Recensione: Yakushima’s Illusion
- Naomi Kawase fa coabitare due questioni spinose per la società nipponica: il trapianto di organi e le decine di migliaia di persone che ogni anno scompaiono misteriosamente

Cinque anni dopo il suo ultimo lungometraggio True Mothers, la regista giapponese Naomi Kawase torna dietro la cinepresa per indagare ancora una volta la società nipponica, i suoi tabu e i suoi paradossi. Presentato in prima mondiale in concorso al Locarno Film Festival, Yakushima’s Illusion racconta la storia di Corry (medico psichiatra interpretato da Vicky Krieps), che vive a Kobe dove si occupa di bambini in attesa di un trapianto cardiaco. Al suo fianco c’è Jim (interpretato dal promettente attore giapponese Kanichiro), aspirante fotografo dallo spirito libero che ha incontrato durante un’escursione appena arrivata in Giappone e che, successivamente, scomparirà improvvisamente senza lasciare traccia.
Sin dall’inizio del film, il personaggio di Corry è piuttosto enigmatico e di lei sappiamo molto poco. Le informazioni che la regista ci fornisce sono che si tratta di una donna originaria di Parigi che vive a Kobe e che lavora come medico pediatra.
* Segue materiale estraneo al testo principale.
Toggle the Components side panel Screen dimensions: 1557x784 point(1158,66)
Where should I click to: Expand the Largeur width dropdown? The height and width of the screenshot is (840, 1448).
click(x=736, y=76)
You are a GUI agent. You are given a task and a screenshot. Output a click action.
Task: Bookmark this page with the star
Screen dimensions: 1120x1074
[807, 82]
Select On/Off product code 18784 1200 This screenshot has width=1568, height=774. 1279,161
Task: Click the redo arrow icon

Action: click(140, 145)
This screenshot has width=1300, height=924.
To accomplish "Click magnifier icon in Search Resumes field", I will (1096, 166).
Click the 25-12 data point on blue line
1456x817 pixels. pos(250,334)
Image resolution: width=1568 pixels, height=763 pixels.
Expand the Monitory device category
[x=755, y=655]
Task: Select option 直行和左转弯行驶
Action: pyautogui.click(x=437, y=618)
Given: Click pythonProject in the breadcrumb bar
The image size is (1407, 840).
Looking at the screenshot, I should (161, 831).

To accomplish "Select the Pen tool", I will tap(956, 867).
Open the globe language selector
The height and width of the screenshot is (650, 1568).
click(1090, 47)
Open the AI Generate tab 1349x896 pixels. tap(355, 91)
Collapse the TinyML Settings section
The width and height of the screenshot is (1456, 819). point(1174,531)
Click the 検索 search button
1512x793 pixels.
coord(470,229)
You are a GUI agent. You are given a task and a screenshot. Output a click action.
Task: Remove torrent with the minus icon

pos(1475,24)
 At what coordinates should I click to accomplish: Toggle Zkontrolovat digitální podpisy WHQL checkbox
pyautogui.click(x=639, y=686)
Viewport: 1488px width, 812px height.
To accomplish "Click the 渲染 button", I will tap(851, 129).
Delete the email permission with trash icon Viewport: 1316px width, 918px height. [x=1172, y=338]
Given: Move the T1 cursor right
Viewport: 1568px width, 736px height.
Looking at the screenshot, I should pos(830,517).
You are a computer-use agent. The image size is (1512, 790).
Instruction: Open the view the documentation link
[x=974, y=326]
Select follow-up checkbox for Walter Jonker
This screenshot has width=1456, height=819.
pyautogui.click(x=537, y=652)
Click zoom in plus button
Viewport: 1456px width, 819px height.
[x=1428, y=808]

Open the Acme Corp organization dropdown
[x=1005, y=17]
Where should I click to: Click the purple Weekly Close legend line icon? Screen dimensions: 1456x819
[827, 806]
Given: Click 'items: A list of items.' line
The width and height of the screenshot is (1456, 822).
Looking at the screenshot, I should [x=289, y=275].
È solo più tardi, grazie ad informazioni sapientemente distillate attraverso flashbacks che ci riportano indietro di tre anni, che scopriamo da dove viene quell’aurea di tristezza che sembra accompagnarla. È infatti alla morte del padre, rimasto vedovo alla nascita di Corry, che quest’ultima decide di lasciare la Francia per vivere un’esperienza lavorativa in Giappone. Sebbene la protagonista del film si metta in coppia con Jim, aspirante fotografo dallo spirito libero e avventuriero che sopporta male la routine della sua vita, la solitudine che la abita non sembra mai abbandonarla come se facesse intimamente parte di lei. La scomparsa improvvisa di Jim non fa che rinforzare questo sentimento d’urgenza e di fugacità trasformando il film in una riflessione sul nostro desiderio profondo di stabilità.
È proprio la questione della fugacità della vita che lega la scomparsa di Jim, trasformatosi in uno degli innumerevoli “Johatsu”, le persone che ogni anno svaniscono in Giappone, ai trapianti di cuore di cui si occupa Corry. In ambedue i casi è infatti la famiglia a decidere se le persone coinvolte, gli scomparsi e coloro che aspettano un nuovo cuore, possono o meno essere dichiarate morte. Il film ci insegna quanto i concetti di vita e di morte siano legati alla percezione che ne abbiamo, alla cultura alla quale apparteniamo. È la morte celebrale a determinare la fine di una vita oppure il battito del cuore? Questa è la prima domanda alla quale ogni famiglia deve rispondere. Se in occidente il trapianto di organi è considerato positivamente, come qualcosa di necessario, in Giappone è invece un tema tabu che limita in modo allarmante il numero di donazioni. L’idea che la propria vita dipenda in qualche modo dalla morte di qualcun altro crea infatti in chi necessita un trapianto un forte sentimento di colpevolezza. Grazie a Corry, al suo differente punto di vista sulla questione, alla sua pazienza e alla sua determinazione, i suoi pazienti e le loro famiglie hanno la possibilità di liberarsi dal peso della colpevolezza che li attanaglia.
Yakushima’s Illusion è un film allo stesso tempo intrigante e riflessivo che spinge gli spettatori a riconsiderare il proprio punto di vista sulla vita, su ciò che davvero conta e sulle ambizioni a volte davvero folli che parassitano il nostro quotidiano. E se, come suggerito da Corry, lo scopo della vita fosse semplicemente quello di rimanere nel cuore delle persone che amiamo?
Yakushima’s Illusion è prodotto da Cinéfrance Studios e Kumie Inc. (Giappone) e coprodotto da Tarantula (Belgio), Viktoria Productions (Lussemburgo), Pio&Co (Francia), Prod Lab (Francia) e Marignan Films (Francia). Cinéfrance International si occupa delle vendite all’internazionale.